*Exercises to complete*.
(a) From the text on Japanese companies moving production overseas, write out everything from "The November 20-26" down to "Japanese domestic plants.", word for word.
(b) Carry the text on Japanese companies moving production overseas further, beginning right after its final sentence.

In early November, Toyota, who already sources over 50% of production outside Japan, threatened to move significantly more production out of Japan. A Financial Times article at the time noted that Akio Toyoda, Toyota’s President called the surge in the value of the yen a “big problem” that threatened all of Japanese industry. Toyota executives note that the company is quickly losing competitiveness, especially as sales in other emerging regions are diluted by home currency issues. The FT article contrasted Toyota to Toshiba, who since 2009, moved more supply and final production outside of Japan, and was able to profit from the yen’s rise in the first half of September. Today’s Financial Times has a front page article (free preview account may be required) noting that Nissan is planning to shift the balance of its production and support functions towards dollar-linked economies, including China and the U.S., in order to protect itself against currency volatility. CEO Carlos Ghosn is also noted as indicating that Nissan wanted to correct a “big imbalance’ in costs and revenues caused by producing cars in Japan to sell in the U.S. and other dollar-linked economies.
The November 20-26 edition of The Economist also features an article, Leaving Home, indicating Japanese firms currently do 30% of their production overseas, twice as much as the early 1990’s, and that that figure is sure to rise with current trends. Three different factors are cited as accelerating this shift and include the rising nominal value of the yen, closer access to faster-growing economies, and the burden of corporate taxes and tariffs. The Economist article also astutely points out that as major production shifts from Japan or other countries, local suppliers atrophy from lack of skills and innovation. Also noted was that a previous belief that keeping “mother factories’ in Japan to refine production processes and retain skills is also losing favor, since in 2008, three quarters of Japanese-owned were at the same technical level as Japanese domestic plants.

(Raw records)
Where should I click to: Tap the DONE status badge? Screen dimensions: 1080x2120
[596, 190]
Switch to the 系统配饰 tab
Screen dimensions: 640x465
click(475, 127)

*Answer set*.
(a)
The November 20-26 edition of The Economist also features an article, Leaving Home, indicating Japanese firms currently do 30% of their production overseas, twice as much as the early 1990’s, and that that figure is sure to rise with current trends. Three different factors are cited as accelerating this shift and include the rising nominal value of the yen, closer access to faster-growing economies, and the burden of corporate taxes and tariffs. The Economist article also astutely points out that as major production shifts from Japan or other countries, local suppliers atrophy from lack of skills and innovation. Also noted was that a previous belief that keeping “mother factories’ in Japan to refine production processes and retain skills is also losing favor, since in 2008, three quarters of Japanese-owned were at the same technical level as Japanese domestic plants.

(b)
Manufacturing outsourcing continues to be a delicate balance of multiple factors. Access to growing consumer-based economies, shifting and volatile currencies, higher transportation and quality control costs, and concern for intellectual property protection all interplay in the dynamics of outsourcing.
From our perspective, two conclusions stand forth. First, outsourcing decisions will continue to involve dynamic factors, and the degree of flexibility and agility of manufacturing and supply chain networks will continue to be a key consideration in supporting outsourcing needs. That also implies the ability to analyze and assess all the various factors. Second, no country can claim to have an economic growth plan without consideration to the global competitiveness of its manufacturing and supply chain infrastructure, as Japan is unfortunately beginning to understand. Other countries may follow, and none are immune.